SET EXERCISE.
Convert every line of the entries below into a Markdown table with a Row column for the row number and a Line column for the line itself, skipping blank lines. Leave the pictures out of the table.

MATERIAL FOR THE TASK.

####################

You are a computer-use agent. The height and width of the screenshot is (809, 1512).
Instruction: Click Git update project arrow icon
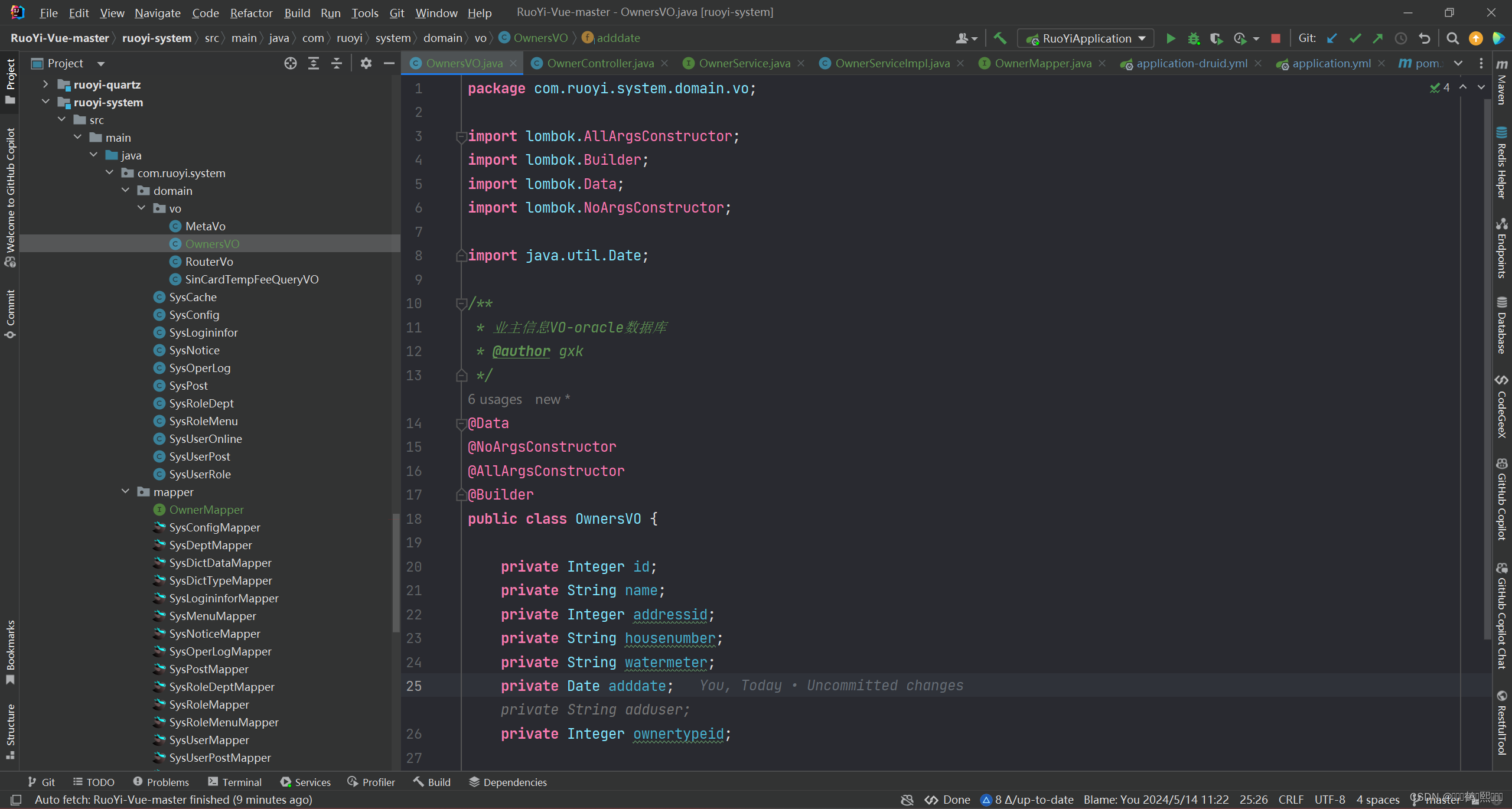tap(1332, 38)
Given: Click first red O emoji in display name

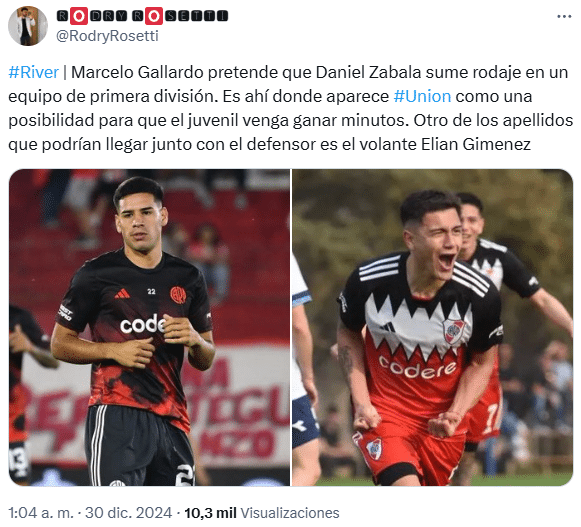Looking at the screenshot, I should pos(79,16).
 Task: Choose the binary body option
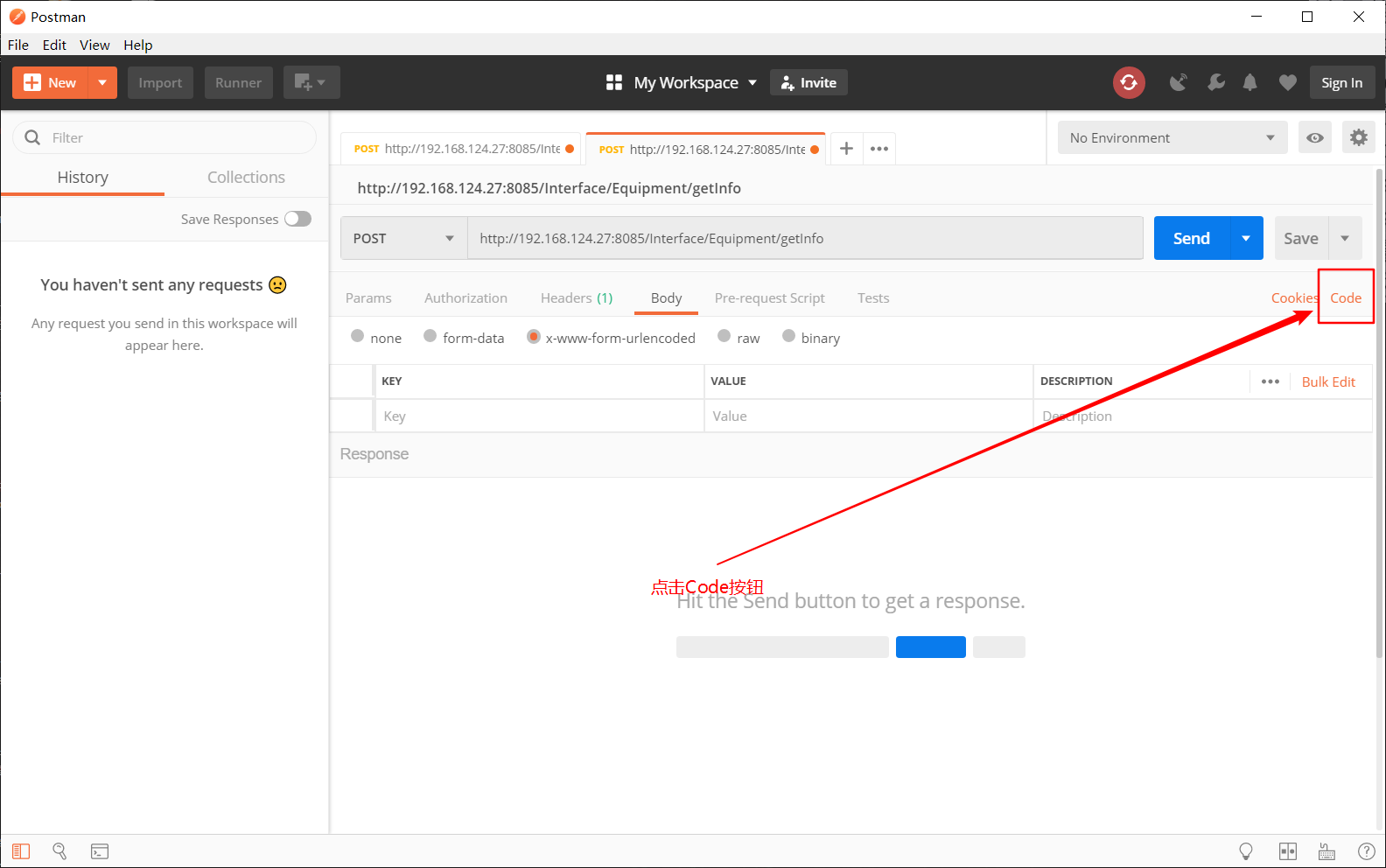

####################

FINISHED TASK.
| Row | Line |
|---|---|
| 1 | You are a computer-use agent. The height and width of the screenshot is (809, 1512). |
| 2 | Instruction: Click Git update project arrow icon |
| 3 | tap(1332, 38) |
| 4 | Given: Click first red O emoji in display name |
| 5 | Looking at the screenshot, I should pos(79,16). |
| 6 |  Task: Choose the binary body option |